Tim Blake Nelson as the title character in 'The Ballad of Buster Scruggs'.
Image: Supplied

Originally conceived as a six-part series for Netflix, the Coen Brothers' latest venture into Western territory arrives on the streaming service as an anthology film made up of six, uniquely Coenesque fables of dark humour, bleak fate and the inevitable cruel trickery of death.

Because these are the Coens - everyone they know is in this film from long-time collaborators such as Tim Blake Nelson to Hollywood veterans like Liam Neeson, cult favourite Tom Waits and up-and-comers like James Franco and Zoe Kazan.

As always the Coens also demonstrate their unique ability for secondary casting with a slew of distinctive faces and character actors filling out the rest of the cast.

Over two and a bit hours the film offers a mixed but never less than intriguing and increasingly bitter vision of the American frontier as a sometimes ramshackle, ultimately ruthless space for the execution of capitalist self-invention that lies at the heart of the nation's foundational myth - be anything, do anything, damn what anyone may think.

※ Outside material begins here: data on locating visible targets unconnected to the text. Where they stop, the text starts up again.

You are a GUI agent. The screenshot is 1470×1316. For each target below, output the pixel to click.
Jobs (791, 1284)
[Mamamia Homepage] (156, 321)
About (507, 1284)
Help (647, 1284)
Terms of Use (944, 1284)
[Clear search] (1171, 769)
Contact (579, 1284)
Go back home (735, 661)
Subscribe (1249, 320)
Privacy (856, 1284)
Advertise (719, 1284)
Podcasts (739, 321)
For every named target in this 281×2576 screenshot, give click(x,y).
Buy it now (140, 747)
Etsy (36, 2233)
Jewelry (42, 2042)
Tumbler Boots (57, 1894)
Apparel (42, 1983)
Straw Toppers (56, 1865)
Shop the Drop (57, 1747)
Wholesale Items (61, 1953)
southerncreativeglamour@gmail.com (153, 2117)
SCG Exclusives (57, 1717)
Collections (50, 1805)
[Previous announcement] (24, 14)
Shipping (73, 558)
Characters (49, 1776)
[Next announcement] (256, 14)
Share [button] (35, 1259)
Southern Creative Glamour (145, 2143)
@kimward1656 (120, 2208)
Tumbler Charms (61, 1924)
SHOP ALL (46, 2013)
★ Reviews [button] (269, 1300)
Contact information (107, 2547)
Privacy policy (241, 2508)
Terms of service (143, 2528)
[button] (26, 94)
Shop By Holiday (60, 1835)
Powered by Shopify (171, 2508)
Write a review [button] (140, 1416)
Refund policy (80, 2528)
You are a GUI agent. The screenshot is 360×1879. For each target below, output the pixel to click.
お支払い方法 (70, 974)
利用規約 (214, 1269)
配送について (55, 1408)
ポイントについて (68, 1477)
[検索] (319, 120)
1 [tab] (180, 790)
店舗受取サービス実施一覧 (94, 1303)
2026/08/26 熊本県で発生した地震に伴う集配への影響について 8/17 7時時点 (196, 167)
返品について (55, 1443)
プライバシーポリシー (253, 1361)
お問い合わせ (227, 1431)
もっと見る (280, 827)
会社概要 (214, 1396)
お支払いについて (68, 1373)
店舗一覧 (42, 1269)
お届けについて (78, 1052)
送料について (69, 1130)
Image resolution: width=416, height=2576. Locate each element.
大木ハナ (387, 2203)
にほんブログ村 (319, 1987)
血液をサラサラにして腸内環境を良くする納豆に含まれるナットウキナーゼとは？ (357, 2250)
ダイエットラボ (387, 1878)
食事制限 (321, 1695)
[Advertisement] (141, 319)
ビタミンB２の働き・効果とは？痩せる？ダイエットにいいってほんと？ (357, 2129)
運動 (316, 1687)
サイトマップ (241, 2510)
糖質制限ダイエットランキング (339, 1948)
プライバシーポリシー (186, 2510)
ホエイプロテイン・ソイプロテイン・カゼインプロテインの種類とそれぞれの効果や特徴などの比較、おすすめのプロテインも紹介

As always with the Coens, there are plenty of cinematic winks and references for film buffs and pop historians to be enjoyed, beginning with an opening landscape shot of Monument Valley that evokes legendary master of the Western John Ford.

Into this classic shot the brothers insert Tim Blake Nelson as the titular Buster Scruggs - a seemingly perky singing cowboy in the vein of Will Rogers but with a morally murky twist that makes him a distinctly Coen Brothers creation.

WATCH | The trailer for The Ballad of Buster Scruggs

Buster's opening story sets the tone for a series of tales that are held together by one overarching theme - life is short, brutal and nasty and death is its great equaliser.

This is a message that's delivered with increasing seriousness as the film progresses - from James Franco's Clint Eastwood-style hapless bank robber; to Harry Melling's limbless Ozymandias-performing actor whose livelihood is threatened by a counting chicken; to Tom Waits's gold prospector channelling the spirit of Western character actor par excellence Walter Huston; to Zoe Kazan's naÏve bride-to-be trapped in a battle with Comanche on the Oregon trail and finally the Gothic Stagecoach double team of Englishman Jojo O'Neill and Irishman Brendan Gleeson in the film's satisfyingly downbeat final segment, which pays tribute to Washington Irving's Sleepy Hollow.

The six segments manage to hang together in look and feel if not always in tone and telling

With music as always by Carter Burwell and distinctive cinematography by Bruno Delbonnel, the six segments manage to hang together in look and feel if not always in tone and telling.

There are things that don't gel but overall there are far too many deliciously delightful and distinctive touches in each of the stories to remind us of why the brothers have remained a unique voice in American cinema for just over three decades, earning their own adjective and the same space for future emulation and acknowledgement that they have given to their own cinematic heroes here.

The Ballad of Buster Scruggs may not be their most perfectly realised film but it's certainly one that still manages to stand head and shoulders above most of the films you'll see this year and that, "pardner, is summin' to celebrate".

• 'The Ballad of Buster Scruggs' is on Netflix.